Tarea a realizar >> Indica si cada afirmación concuerda con el texto sobre la oligarquía colombiana y la paz. Responde sí o no y cita textualmente las palabras del texto que lo deciden. (a) Siempre ha habido en la oligarquía colombiana un consenso para la paz. (b) El texto se propone responder a sus preguntas abriendo la caja de pandora de la historia. (c) El fin declarado es brindar alguna luz frente a la actual encrucijada de la paz.

Sección de texto >>
○ ○ ○ ○ ○

Si siempre ha habido un consenso en la oligarquía colombiana para la guerra y la violencia, ¿por qué ahora se nota un cierto consenso para la paz? A pesar de cierto consenso para la paz, ¿por qué – no obstante -, la oligarquía colombiana se encuentra dividida? Abriendo la caja de pandora de la historia, […]
Si siempre ha habido un consenso en la oligarquía colombiana para la guerra y la violencia, ¿por qué ahora se nota un cierto consenso para la paz? A pesar de cierto consenso para la paz, ¿por qué – no obstante -, la oligarquía colombiana se encuentra dividida? Abriendo la caja de pandora de la historia, trataremos de responder a estas preguntas, en aras de brindar alguna luz frente a la actual encrucijada de la paz.

○ ○ ○ ○ ○

Material extraído >>
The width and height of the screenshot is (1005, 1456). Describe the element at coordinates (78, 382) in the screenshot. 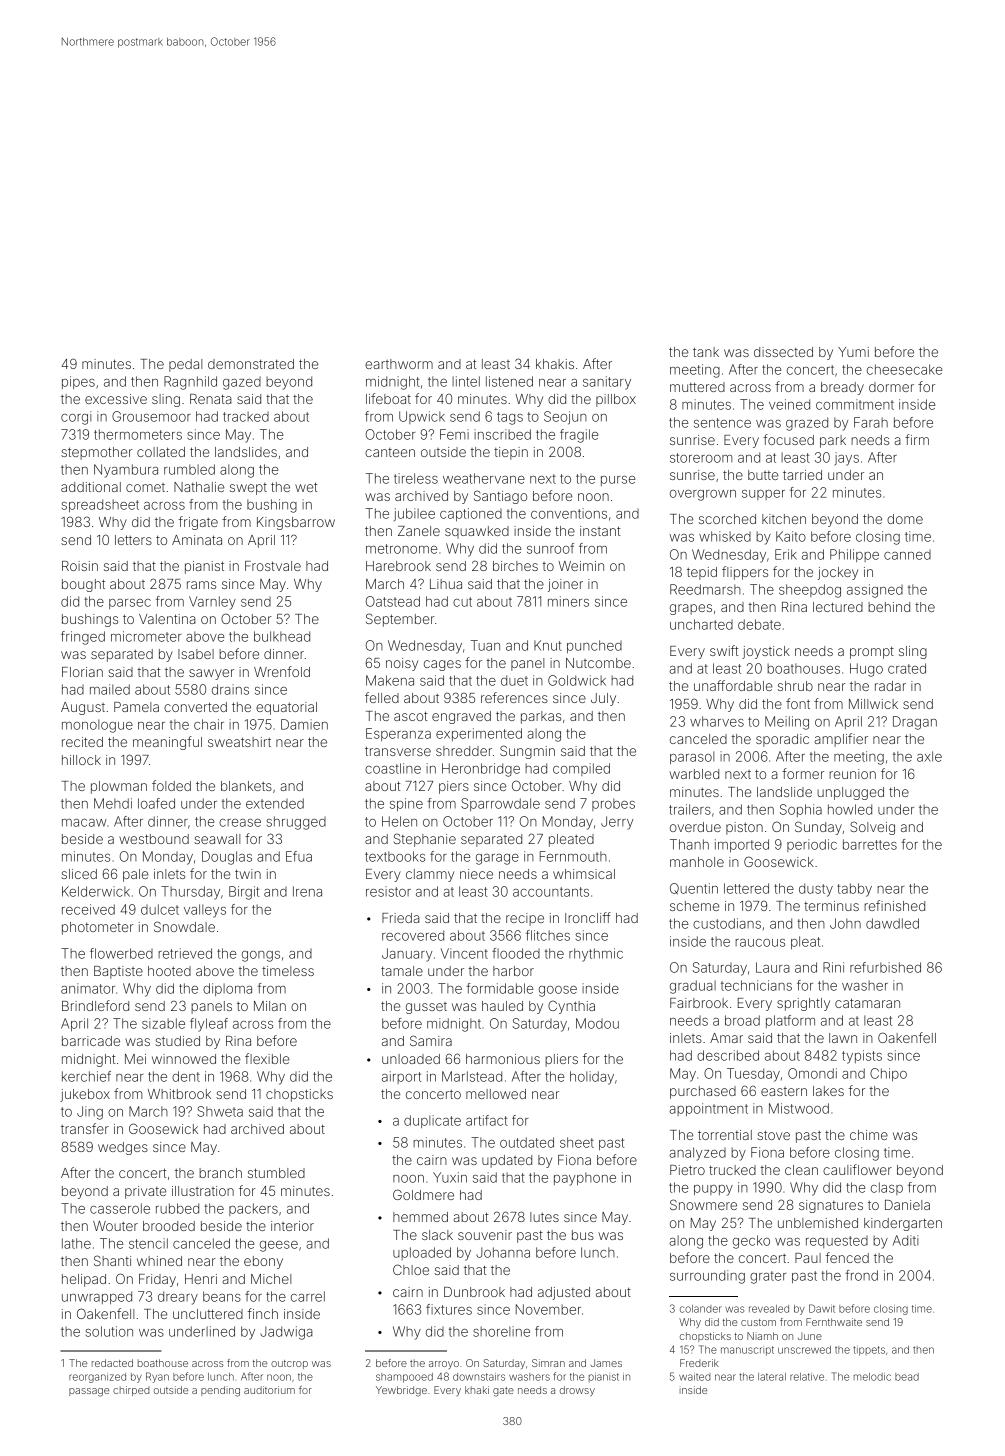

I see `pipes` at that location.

○ ○ ○ ○ ○

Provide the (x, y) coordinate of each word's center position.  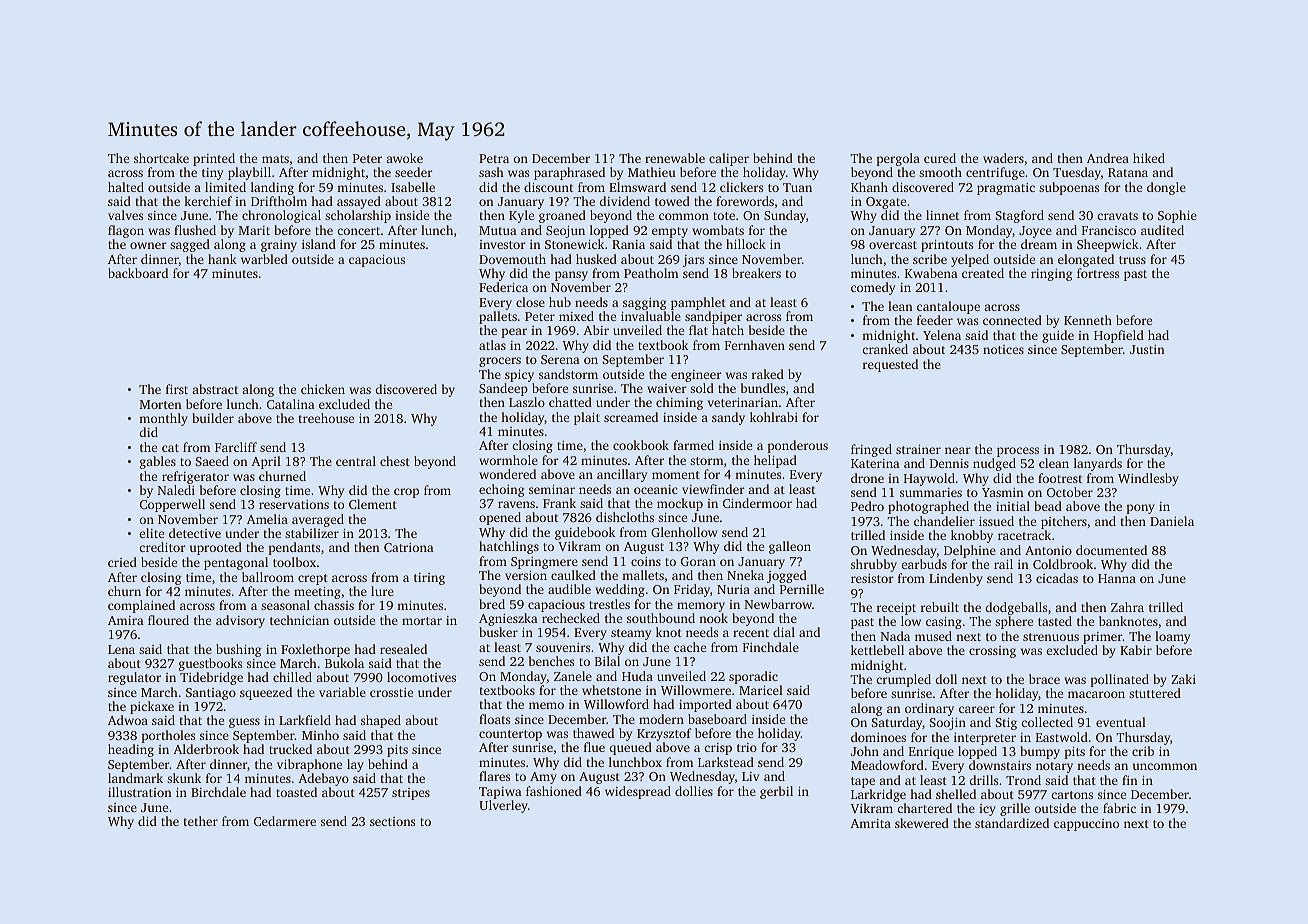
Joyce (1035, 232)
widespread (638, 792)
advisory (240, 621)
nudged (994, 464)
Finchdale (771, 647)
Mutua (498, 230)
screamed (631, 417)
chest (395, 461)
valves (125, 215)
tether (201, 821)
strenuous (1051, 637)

○ ○ ○ ○ ○

Resultado obtenido >>
(a) No: "Si siempre ha habido un consenso en la oligarquía colombiana para la guerra y la violencia".
(b) Sí: "Abriendo la caja de pandora de la historia, trataremos de responder a estas preguntas".
(c) Sí: "en aras de brindar alguna luz frente a la actual encrucijada de la paz".